Report the count of lines containing the word "title" in these records, with no other text.

BEGIN Source material

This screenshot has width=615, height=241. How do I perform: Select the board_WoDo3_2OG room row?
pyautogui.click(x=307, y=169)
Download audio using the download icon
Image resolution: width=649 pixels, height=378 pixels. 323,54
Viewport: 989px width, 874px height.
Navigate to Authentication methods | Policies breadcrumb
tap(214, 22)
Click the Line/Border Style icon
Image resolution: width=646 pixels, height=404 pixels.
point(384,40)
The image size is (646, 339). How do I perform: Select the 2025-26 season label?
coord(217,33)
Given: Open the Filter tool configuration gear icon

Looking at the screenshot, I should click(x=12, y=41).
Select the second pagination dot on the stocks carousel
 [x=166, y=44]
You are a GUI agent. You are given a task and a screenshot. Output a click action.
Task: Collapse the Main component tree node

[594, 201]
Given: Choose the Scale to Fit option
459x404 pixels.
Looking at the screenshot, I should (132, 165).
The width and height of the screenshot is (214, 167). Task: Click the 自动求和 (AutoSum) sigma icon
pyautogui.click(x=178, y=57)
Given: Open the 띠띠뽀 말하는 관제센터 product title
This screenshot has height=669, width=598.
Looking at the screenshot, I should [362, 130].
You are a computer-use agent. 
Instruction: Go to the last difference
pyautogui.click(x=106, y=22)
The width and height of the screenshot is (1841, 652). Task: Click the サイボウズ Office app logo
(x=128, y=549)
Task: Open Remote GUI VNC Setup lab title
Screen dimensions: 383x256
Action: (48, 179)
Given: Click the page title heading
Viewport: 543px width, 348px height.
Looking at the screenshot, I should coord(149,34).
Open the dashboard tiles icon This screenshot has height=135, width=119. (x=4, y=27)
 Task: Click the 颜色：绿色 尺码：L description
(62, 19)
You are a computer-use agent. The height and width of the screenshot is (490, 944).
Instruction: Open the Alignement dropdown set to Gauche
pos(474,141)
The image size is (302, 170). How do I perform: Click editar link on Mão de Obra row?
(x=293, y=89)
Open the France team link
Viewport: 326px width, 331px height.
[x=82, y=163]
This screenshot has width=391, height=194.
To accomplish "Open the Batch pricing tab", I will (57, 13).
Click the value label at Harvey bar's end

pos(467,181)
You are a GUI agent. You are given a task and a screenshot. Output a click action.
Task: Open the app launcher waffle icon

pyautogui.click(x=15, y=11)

END Source material

- [Solution to the exercise]
3